A team of researchers at the University of Texas Health Science Center (UTHealth) has discovered that coffee does not only keep you awake, but it is also good for men’s sexual life. The study suggests that men who drink two to three cups of coffee on a daily basis are less likely to develop erectly dysfunction. In addition the risk will still remain lower irrespective of other physiological factors such as blood pressure or body weight.
The study involved 3,724 men who took part in the National Health and Nutrition Examination Survey. The average age of the participants was 49. The results of the research are based on computer-assisted questionnaires. According to the findings men who consumed two to three cups of coffee – the equivalent of 85 to 170 mg of caffeine every day were 43% less likely to develop erectile dysfunction than men who only had only 7 mg of caffeine per day or not eat all. Those participants who drank 171 to 303 mg of caffeine on a daily basis were 39% less likely to suffer from erectile dysfunction.

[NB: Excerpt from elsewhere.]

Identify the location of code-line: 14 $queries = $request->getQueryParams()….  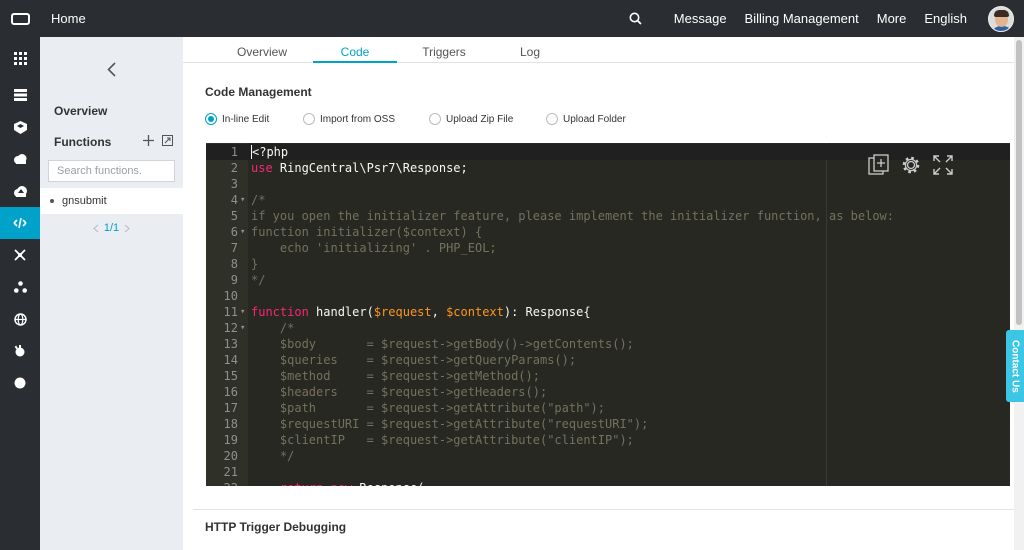
(400, 360).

The lead author of the study, David S. Lopez of the UTHealth School of Public Health said that they noted a reduction in the prevalence of erectile dysfunction in the case of overweight, obese and hypertensive men, but men with diabetes did not experience the same results. According to Lopez this is not surprising since diabetes is one of the strongest risk factors for erectile dysfunction.

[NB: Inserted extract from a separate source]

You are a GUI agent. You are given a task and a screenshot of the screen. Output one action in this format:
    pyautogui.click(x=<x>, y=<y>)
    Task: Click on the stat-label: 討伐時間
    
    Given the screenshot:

The researchers drew attention to the fact that the study has limitations such as the fact that some of the risk factors which are connected with erectile dysfunction were not taken into consideration. Such factors include cardiovascular disease. In addition it is important to keep in mind the fact that the study did not find a causative link between coffee consumption and lower risk of erectile dysfunction, but only an association between the two.
“We only found an association here; therefore, we can’t infer causality nor give any clinical recommendation at this moment.”
He also added that in spite of the fact that no clinical recommendation can be given for now the study remains a good foundation for further investigation of the effects caffeine has on urological health outcomes. He also pointed out that for this kind of studies more funding is needed.